So what are the facts?

  • Swan Ltd was incorporated in 1997
  • It’s a taxi business and ‘any other trade or business conducive therewith’
  • It’s a partnership
  • With 3 equal owners/shareholders/directors who are Ann, Brenda & Carla
  • Carla has stopped working due to ill health

These are the following issues/concerns Carla has

  • Ann & Brenda have awarded themselves 20% pay raises even though no dividend is being issued.
  • Suspicions about joint venture with “Hump Haulage Ltd”
  • Ann & Brenda want to buy back her shares at ½ market value or they will pass a special resolution
  • Alteration of Articles.

There are three types of partners in a business, the general, the dormant and the salaried partner, Carla is a general partner who under s 24 has the right to take part in the management of the business unless there is an agreement between Carla and the other partners that she should not,

She is also one of the directors of the company and as a director she has certain powers, but also duties, and likewise Ann & Brenda also have duties. This is because the relationship between a company and its directors is of principle and agent, and as agents the directors stand in a fiduciary relationship to their principle, the company. In addition, directors also owe a duty of care at common law not to act negligently in managing company affairs.
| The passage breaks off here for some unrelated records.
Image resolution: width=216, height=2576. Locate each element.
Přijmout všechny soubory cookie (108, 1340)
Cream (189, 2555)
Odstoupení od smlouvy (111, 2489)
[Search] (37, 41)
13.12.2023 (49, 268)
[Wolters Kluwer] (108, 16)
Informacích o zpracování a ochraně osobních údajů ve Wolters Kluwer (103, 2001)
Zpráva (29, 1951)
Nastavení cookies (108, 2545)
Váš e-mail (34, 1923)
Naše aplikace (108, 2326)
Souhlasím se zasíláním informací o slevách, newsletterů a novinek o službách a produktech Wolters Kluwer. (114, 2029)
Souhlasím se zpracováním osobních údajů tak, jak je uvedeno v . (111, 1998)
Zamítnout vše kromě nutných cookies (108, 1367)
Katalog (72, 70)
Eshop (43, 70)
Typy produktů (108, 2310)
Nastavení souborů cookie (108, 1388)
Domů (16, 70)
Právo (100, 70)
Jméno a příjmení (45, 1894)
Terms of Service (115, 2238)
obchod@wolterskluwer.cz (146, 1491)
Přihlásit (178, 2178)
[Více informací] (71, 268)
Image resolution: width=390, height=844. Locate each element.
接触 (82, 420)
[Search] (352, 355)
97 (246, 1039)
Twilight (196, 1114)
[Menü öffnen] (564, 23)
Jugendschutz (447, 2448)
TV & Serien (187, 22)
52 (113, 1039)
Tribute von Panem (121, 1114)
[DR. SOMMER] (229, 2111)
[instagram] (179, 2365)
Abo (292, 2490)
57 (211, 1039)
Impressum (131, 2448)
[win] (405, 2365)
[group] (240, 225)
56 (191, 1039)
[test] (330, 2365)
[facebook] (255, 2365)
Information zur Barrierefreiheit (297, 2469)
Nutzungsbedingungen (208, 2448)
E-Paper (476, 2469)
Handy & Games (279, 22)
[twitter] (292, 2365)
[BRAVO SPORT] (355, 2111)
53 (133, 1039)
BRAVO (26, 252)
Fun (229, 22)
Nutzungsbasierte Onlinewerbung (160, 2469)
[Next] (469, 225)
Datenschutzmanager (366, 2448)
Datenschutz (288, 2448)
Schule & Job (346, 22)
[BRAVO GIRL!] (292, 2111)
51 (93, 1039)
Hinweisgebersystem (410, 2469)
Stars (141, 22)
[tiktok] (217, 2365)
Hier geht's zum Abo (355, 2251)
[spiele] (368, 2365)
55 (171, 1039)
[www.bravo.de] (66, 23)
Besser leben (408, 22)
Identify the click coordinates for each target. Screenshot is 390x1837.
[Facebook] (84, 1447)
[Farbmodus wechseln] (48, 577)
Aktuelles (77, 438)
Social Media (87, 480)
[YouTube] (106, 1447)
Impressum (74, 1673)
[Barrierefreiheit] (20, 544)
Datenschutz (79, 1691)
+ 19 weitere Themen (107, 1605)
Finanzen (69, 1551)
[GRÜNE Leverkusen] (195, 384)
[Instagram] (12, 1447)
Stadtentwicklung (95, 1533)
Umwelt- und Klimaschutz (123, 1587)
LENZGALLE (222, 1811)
Some of the other duties of a director include not taking secret profits and benefits from the company, Ann & Brenda have just recently given themselves 20% pay rises without consulting Carla, this was shown in the following case Industrial Development Consultants Ltd v Cooley (1972) it which it was held that Mr Cooley got the chance to make the profit while managing the company, he must therefore account for all the money made. Company Directors must also act in the best interest of the company; they must not run the company for fraudulent purposes or be dishonest with shareholders. If directors fail to meet any of their legal duties it can result in them being disqualified from holding other directorship posts, also under revisions to the Listings Rules relating to directors' remuneration under the Companies Act 1985, companies must publish details of how directors' salaries are calculated and related to company performance. Shareholders are then given the opportunity to vote on the report, Carla was not offered any of the above, However as a Director Carla’s rights are limited, the best solution would be to assess Carla’s rights as a shareholder.

What is a shareholder? For a limited company to be formed it must issue shares and anybody who purchases any of these shares becomes a shareholder in the company. In normal circumstances when a company is set up a shareholders agreement is normally created, a shareholders agreement sets out the rights and obligations of shareholders of a company, and commonly covers matters governing the management, structure and activities of the company. This makes it a very helpful & significant document as it provides a mechanism for setting out the principles upon which the shareholders intend to run the business and deal with unforeseen circumstances and contingencies. A shareholders agreement is normally used in two scenarios these being a joint venture between two or more persons and when there are several or numerous shareholders. The shareholders Agreement sets out the shareholder’s rights and obligations in relation to the company, and is essential to govern the management of the company, and to protect the interests of all the shareholders in the event of changing circumstances, this also makes it very useful in situations where a company has no majority shareholding as in the case of Swan Ltd. It is therefore designed to specify the management structure of the company, and provide a dispute resolution mechanism for resolving disagreements between shareholders.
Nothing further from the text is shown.